● Saved entries:
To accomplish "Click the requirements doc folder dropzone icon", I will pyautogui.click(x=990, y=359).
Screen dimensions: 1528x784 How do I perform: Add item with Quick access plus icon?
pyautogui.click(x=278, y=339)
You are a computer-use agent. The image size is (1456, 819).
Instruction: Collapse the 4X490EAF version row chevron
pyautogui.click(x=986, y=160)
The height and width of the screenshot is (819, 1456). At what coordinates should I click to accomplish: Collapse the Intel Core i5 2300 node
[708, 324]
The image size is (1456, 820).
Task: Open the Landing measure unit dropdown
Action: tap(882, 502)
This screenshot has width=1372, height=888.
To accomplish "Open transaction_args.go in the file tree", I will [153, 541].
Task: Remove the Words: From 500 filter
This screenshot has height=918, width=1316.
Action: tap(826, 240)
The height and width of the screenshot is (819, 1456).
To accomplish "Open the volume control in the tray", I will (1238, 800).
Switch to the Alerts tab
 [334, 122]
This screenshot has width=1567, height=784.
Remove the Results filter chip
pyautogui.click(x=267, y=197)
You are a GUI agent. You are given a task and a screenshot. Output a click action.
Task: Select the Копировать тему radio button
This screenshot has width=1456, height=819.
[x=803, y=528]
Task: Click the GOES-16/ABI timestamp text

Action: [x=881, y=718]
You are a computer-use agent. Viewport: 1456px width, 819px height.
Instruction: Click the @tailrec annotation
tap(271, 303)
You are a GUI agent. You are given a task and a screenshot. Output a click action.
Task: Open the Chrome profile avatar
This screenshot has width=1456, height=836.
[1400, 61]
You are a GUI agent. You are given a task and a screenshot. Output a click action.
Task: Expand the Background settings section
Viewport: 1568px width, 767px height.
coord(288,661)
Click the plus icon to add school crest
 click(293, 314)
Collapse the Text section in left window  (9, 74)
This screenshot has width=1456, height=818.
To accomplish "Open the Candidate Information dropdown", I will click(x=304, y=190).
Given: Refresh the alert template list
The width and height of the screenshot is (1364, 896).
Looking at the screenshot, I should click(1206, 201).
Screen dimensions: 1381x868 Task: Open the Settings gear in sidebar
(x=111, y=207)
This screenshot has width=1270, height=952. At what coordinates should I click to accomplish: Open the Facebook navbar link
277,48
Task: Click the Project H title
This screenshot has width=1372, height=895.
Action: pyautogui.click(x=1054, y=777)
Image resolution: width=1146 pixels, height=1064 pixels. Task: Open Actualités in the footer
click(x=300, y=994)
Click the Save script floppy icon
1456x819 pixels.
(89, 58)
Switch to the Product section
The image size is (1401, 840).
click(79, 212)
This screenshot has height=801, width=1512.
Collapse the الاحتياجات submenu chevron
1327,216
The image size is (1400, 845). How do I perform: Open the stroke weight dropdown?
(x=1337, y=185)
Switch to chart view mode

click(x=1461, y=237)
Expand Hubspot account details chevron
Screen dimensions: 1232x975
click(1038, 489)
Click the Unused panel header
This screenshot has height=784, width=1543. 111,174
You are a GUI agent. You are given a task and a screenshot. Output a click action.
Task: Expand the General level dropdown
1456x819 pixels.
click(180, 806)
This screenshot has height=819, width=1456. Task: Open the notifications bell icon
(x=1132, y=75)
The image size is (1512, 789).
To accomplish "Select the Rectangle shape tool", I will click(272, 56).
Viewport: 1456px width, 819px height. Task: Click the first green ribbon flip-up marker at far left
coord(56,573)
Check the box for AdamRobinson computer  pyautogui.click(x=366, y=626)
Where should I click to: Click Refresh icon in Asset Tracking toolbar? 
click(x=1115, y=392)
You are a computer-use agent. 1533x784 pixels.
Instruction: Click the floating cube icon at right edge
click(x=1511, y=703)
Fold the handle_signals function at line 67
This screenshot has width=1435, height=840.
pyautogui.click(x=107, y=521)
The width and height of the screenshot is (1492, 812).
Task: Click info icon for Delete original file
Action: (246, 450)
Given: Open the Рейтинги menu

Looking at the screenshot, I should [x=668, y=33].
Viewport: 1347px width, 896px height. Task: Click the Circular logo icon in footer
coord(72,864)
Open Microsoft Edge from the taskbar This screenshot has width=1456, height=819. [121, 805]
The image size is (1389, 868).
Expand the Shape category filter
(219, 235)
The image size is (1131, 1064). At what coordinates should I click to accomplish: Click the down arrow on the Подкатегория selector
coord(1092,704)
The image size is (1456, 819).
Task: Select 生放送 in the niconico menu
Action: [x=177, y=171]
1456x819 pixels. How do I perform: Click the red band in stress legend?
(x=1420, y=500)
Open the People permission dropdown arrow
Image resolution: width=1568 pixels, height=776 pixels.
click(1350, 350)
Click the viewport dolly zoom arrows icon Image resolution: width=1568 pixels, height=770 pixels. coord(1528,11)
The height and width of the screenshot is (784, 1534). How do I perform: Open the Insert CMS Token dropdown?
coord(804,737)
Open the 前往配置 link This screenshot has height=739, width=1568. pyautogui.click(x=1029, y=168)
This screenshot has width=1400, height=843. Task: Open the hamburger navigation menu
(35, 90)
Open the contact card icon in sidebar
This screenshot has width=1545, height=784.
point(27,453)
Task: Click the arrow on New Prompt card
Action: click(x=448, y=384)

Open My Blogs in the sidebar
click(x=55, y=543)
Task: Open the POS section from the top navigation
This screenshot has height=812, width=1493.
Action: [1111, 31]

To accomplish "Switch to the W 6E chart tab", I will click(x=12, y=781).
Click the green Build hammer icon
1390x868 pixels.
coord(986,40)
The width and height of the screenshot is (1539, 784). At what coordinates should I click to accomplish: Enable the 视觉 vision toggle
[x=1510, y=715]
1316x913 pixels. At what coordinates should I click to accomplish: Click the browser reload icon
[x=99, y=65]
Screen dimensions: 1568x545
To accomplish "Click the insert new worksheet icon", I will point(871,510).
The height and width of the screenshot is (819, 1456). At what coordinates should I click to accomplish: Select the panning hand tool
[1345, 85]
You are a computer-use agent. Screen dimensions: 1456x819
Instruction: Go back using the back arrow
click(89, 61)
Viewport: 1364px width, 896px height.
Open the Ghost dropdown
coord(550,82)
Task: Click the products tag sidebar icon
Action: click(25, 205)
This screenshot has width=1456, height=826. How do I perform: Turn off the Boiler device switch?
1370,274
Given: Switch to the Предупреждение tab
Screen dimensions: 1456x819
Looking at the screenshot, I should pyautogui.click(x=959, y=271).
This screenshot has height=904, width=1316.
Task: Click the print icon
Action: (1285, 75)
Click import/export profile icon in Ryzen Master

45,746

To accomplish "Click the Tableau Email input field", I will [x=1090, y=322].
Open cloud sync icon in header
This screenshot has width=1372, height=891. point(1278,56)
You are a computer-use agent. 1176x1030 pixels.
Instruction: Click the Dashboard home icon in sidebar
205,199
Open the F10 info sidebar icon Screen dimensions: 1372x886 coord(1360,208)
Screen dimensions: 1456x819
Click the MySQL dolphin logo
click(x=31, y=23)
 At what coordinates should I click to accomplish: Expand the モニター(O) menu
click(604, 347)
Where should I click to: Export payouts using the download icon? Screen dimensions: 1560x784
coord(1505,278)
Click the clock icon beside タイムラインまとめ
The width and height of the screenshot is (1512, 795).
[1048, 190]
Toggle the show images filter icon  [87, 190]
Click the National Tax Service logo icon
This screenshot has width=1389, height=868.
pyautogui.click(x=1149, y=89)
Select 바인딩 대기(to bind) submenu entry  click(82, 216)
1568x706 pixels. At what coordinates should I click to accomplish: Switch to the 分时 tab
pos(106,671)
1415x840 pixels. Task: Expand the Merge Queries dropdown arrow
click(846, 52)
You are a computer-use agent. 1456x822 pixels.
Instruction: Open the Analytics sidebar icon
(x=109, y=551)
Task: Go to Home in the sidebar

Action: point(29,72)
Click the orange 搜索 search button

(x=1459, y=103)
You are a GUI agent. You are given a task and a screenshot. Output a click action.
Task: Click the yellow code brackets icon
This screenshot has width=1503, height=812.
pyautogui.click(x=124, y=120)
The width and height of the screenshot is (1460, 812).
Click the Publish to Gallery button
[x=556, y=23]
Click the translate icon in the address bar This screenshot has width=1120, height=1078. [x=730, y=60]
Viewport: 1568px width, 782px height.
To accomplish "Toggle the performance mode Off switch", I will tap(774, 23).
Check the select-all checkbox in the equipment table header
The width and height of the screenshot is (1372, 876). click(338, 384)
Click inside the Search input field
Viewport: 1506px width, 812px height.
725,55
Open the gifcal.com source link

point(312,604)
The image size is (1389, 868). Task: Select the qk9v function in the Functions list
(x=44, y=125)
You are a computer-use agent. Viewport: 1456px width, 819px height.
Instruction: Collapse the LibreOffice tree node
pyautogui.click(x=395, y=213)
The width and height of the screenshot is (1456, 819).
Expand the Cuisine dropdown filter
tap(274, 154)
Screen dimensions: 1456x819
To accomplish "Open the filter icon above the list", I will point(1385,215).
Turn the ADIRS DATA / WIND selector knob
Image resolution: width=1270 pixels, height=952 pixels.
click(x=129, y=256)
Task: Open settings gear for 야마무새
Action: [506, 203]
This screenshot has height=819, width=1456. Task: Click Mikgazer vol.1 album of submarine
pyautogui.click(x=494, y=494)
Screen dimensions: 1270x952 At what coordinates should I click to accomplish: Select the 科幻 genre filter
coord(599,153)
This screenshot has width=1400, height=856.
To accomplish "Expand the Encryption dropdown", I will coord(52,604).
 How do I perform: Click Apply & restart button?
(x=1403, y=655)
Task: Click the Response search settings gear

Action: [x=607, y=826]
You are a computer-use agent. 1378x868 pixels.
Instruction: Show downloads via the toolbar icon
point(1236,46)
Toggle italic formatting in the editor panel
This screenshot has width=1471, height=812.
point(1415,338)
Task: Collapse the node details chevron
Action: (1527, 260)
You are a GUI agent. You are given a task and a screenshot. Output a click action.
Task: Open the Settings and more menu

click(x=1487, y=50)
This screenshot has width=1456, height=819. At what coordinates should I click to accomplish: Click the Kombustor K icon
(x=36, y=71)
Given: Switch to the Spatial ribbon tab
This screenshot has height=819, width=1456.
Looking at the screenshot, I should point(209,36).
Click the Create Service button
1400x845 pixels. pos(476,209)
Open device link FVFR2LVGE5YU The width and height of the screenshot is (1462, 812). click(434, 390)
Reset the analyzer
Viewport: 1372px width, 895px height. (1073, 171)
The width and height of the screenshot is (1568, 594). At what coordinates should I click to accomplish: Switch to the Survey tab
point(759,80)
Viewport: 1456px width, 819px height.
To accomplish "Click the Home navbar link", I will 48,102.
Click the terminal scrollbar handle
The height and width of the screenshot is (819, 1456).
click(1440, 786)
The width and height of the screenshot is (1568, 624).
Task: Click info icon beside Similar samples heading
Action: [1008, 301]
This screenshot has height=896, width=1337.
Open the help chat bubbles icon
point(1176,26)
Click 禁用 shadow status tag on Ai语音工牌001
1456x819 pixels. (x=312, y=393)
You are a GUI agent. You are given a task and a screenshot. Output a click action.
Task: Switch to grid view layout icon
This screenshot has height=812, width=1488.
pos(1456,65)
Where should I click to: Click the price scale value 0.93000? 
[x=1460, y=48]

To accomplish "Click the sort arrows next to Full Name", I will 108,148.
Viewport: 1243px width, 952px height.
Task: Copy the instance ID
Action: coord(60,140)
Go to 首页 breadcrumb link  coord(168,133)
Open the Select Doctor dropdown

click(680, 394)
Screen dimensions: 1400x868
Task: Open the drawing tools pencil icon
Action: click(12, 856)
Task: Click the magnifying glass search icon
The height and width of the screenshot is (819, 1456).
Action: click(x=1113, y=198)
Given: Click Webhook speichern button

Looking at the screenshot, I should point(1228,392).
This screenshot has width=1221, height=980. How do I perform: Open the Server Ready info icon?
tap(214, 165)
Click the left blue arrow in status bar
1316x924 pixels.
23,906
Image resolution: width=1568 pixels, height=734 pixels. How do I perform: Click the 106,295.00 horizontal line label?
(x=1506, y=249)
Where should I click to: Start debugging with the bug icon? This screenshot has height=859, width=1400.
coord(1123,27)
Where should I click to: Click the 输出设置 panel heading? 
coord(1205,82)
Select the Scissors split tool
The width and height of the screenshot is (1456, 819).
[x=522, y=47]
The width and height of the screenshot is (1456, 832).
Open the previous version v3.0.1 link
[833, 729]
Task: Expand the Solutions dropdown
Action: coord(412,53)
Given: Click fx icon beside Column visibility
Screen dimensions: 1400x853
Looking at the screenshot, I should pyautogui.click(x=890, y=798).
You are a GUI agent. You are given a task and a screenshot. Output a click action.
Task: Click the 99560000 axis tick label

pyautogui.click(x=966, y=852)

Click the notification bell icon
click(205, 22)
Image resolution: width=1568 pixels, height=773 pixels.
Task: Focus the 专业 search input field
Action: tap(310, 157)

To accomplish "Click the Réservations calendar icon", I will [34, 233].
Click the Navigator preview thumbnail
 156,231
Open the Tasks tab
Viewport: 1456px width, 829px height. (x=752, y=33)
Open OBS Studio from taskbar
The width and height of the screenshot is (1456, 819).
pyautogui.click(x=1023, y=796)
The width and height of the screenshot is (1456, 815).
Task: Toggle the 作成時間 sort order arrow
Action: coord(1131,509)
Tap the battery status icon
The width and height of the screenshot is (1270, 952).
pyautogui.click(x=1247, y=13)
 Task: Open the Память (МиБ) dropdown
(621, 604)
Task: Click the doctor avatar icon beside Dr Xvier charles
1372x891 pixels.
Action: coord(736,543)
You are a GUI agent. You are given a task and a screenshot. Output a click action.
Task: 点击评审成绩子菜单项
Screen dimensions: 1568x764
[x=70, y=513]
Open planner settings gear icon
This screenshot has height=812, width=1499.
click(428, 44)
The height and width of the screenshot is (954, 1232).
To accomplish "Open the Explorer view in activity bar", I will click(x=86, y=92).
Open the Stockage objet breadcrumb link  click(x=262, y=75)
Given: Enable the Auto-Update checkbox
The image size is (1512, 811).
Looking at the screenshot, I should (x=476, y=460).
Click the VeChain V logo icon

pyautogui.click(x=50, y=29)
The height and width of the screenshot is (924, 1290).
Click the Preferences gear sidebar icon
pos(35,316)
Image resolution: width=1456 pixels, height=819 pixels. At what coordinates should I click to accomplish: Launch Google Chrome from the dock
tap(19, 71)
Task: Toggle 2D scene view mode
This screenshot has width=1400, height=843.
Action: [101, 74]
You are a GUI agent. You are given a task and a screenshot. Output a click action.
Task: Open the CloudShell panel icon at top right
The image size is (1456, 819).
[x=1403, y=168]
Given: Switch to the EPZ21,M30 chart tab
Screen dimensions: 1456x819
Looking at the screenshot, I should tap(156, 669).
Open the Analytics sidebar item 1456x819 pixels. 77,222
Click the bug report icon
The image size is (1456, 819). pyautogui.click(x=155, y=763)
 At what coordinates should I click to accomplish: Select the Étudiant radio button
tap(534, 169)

● GOAL OF THE EXERCISE:
Scan the records above for the word "avatar". Copy each line that has it.

● EXERCISE RESPONSE:
Task: Open the Chrome profile avatar
Task: Click the doctor avatar icon beside Dr Xvier charles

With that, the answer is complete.